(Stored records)
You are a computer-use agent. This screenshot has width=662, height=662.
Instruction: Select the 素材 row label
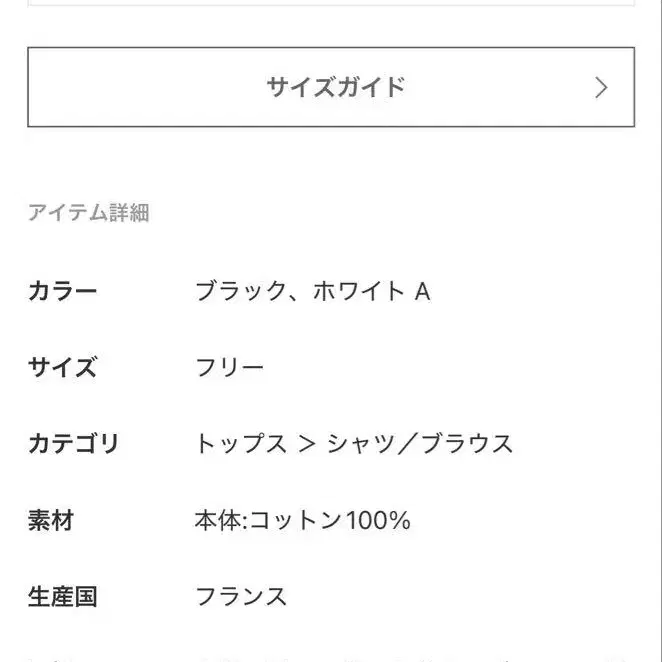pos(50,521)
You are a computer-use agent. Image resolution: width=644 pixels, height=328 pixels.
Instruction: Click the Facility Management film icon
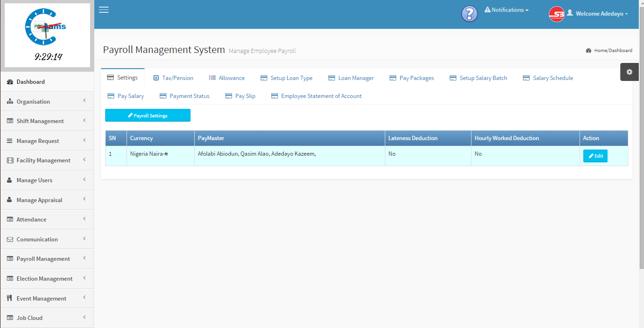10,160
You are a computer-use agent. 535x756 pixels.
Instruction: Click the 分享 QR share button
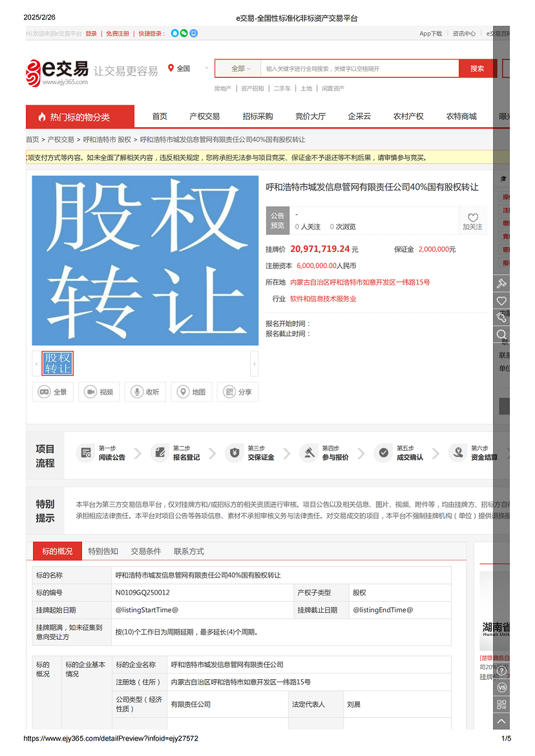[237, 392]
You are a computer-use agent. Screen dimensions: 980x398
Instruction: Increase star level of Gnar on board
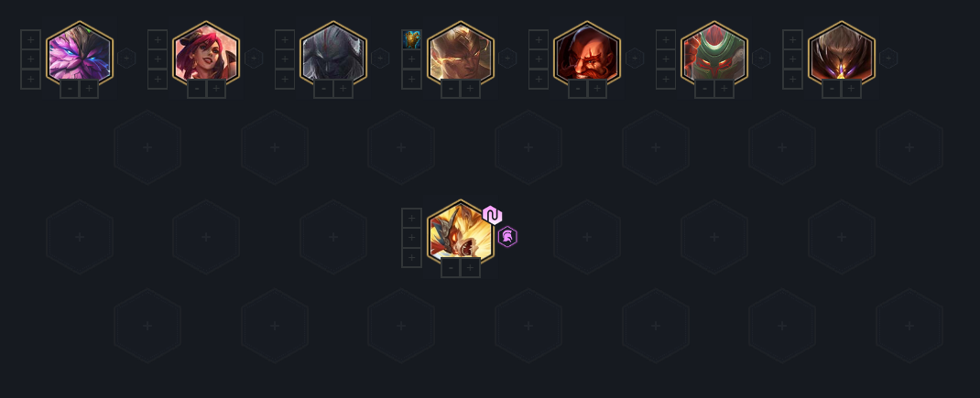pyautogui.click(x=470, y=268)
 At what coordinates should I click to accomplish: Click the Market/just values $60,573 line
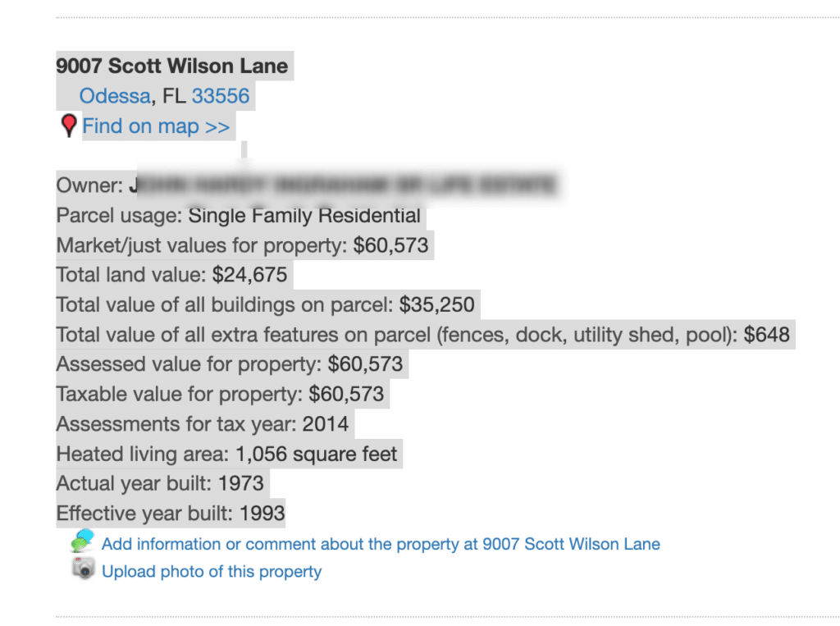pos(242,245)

### Task directions
Check each line of the entries above for the word "width". List the ones that have it.

### Answer area
You are a computer-use agent. This screenshot has width=662, height=662.
You are a computer-use agent. Image resolution: width=644 pixels, height=328 pixels.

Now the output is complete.